Question

If a mixture of $N_2$ and $H_2$ in the ratio 1 : 3 at 50 atmosphere and ${650}^{o}C$ is allowed to react till equilibrium is reached. Ammonia present at equilibrium was at 25 atm pressure.
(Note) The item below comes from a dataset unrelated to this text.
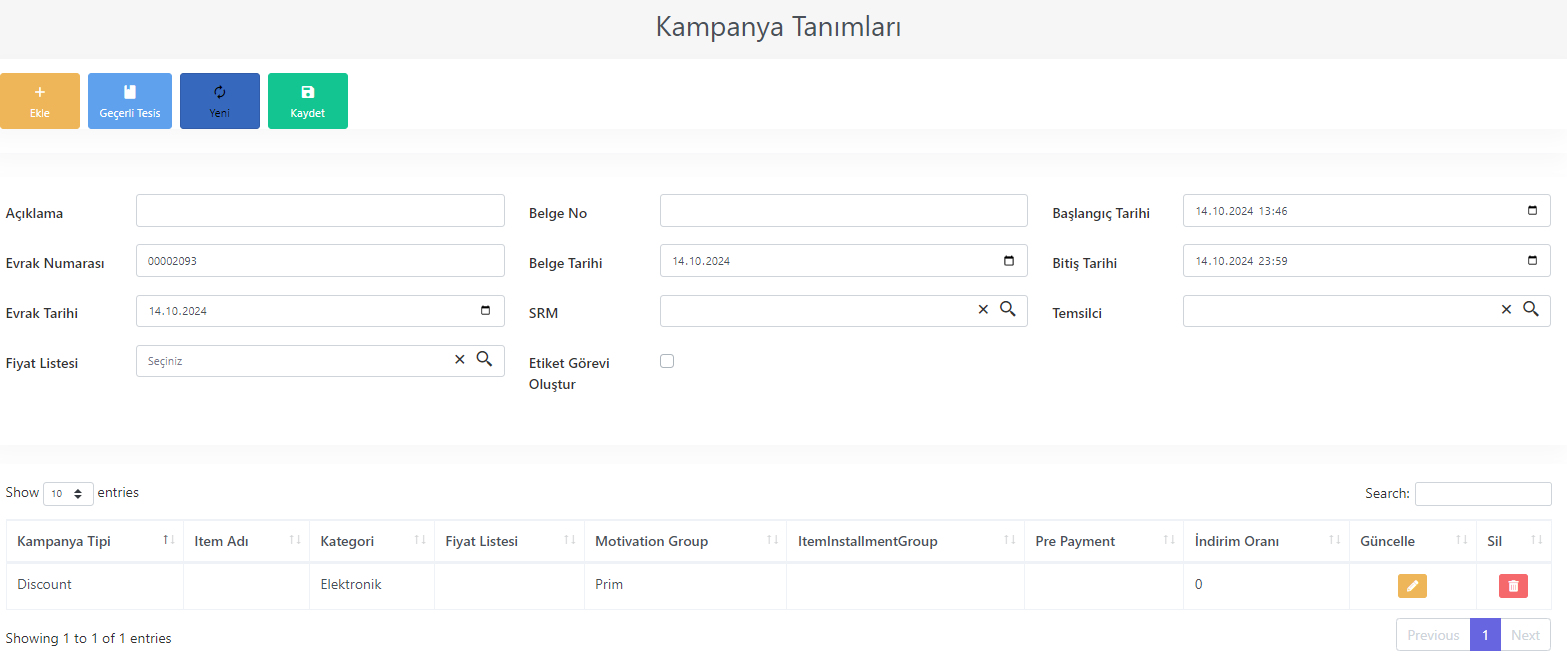Open the Belge Tarihi calendar picker icon
The height and width of the screenshot is (667, 1567).
1009,261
Calculate the equilibrium constant ($K_P$) for the reaction.
$N_{2\left(g\right)}+3H_{2\left(g\right)}\rightleftharpoons 2N{H}_{3\left(g\right)}$

• A. $1.677\times {10}^{-3}at{m}^{-2}$
• B. $2.677\times {10}^{-3}at{m}^{-2}$
• C. $0.677\times {10}^{-3}at{m}^{-2}$
• D. $3.677\times {10}^{-3}at{m}^{-2}$

Answer 1

The correct option is A $1.677\times {10}^{-3}at{m}^{-2}$

Equilibrium of formation of $N{H}_3$ may be given as,
$\begin{array}{cccccc}& N_2& +& 3H_2\rightleftharpoons 2N{H}_3& & \\ Att=0& 1& & 3& & 2\\ Atequilibrium& (1-x)& & 3(1-x)& & 2x\end{array}$
Mole fraction of $N{H}_3=\frac{2x}{(4-2x)}$
Partial pressure of $N{H}_3=\frac{2x}{(4-2x)}\times p=\frac{2x}{(4-2x)}\times 50$
$25=\frac{2x\times 50}{(4-2x)}or=0.666$
$K_p=\frac{16x^2(2-x{)}^2}{27p^2(1-x{)}^4}=\frac{16\times \left(0.666{)}^2\right(2-0.666{)}^2}{27\times (50{)}^2\times (0.334{)}^2}=1.677\times {10}^{-3}at{m}^{-2}$